* **RECORD EXCERPTS**:
· · · · ·

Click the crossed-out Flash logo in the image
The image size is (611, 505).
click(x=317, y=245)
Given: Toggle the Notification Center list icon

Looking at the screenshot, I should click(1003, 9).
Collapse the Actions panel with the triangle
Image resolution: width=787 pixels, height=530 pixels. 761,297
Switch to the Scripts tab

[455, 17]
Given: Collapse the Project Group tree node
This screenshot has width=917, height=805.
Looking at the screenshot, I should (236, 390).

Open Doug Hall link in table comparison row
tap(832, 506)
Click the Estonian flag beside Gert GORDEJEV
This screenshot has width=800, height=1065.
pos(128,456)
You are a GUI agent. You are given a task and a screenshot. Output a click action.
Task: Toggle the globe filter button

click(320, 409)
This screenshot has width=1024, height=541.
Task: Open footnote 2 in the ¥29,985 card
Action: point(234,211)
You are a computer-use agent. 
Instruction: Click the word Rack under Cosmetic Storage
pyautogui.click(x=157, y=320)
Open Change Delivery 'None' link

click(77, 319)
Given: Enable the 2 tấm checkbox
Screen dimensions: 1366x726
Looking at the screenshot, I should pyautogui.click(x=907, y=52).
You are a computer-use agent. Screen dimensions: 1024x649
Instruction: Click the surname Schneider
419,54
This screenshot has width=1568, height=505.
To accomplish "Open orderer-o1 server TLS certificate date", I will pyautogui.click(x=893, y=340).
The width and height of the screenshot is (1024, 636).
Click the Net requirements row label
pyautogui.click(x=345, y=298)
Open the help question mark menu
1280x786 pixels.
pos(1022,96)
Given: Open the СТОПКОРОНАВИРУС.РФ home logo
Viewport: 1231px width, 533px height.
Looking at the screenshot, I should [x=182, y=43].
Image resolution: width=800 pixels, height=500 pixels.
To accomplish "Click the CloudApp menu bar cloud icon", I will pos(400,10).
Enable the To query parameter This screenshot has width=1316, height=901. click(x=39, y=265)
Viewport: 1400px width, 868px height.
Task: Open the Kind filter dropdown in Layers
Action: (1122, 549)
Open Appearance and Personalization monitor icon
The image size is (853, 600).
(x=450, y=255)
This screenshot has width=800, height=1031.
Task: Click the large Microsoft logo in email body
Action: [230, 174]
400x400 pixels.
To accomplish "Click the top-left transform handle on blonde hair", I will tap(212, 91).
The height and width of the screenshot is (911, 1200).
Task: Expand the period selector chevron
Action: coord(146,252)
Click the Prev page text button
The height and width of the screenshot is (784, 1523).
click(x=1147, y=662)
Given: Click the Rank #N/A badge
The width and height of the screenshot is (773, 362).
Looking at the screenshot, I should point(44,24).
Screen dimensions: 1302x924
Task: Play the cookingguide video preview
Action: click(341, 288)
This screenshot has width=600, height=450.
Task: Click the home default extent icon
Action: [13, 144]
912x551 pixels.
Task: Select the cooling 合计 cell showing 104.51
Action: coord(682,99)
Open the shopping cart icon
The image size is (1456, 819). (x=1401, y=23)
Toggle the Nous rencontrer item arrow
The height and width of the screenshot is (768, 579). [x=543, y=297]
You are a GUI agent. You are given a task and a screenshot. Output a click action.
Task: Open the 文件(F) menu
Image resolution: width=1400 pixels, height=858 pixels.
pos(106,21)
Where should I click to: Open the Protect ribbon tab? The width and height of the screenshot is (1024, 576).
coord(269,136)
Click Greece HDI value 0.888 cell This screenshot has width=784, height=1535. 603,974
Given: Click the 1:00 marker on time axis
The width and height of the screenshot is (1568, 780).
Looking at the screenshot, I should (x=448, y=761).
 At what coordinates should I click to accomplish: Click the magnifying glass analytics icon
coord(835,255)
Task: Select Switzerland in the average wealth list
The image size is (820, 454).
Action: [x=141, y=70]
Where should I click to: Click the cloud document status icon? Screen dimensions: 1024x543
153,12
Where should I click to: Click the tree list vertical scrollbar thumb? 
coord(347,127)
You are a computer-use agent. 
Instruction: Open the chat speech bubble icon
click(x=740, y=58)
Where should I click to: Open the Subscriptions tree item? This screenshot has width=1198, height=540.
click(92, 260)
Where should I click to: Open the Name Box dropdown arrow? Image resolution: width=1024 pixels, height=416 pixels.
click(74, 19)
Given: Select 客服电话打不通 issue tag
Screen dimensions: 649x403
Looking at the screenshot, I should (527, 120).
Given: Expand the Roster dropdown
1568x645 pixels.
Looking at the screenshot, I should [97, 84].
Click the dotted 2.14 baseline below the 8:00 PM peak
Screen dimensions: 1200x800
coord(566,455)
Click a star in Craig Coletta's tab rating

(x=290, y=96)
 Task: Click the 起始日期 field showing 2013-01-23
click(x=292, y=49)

· · · · ·

* **WORK REQUIRED**:
Pick out every line of the rows above that contains the word "Instruction", treating uppercase and lowercase as different.

* **TASK ANSWER**:
Instruction: Click the word Rack under Cosmetic Storage
Instruction: Click the surname Schneider
Instruction: Open the chat speech bubble icon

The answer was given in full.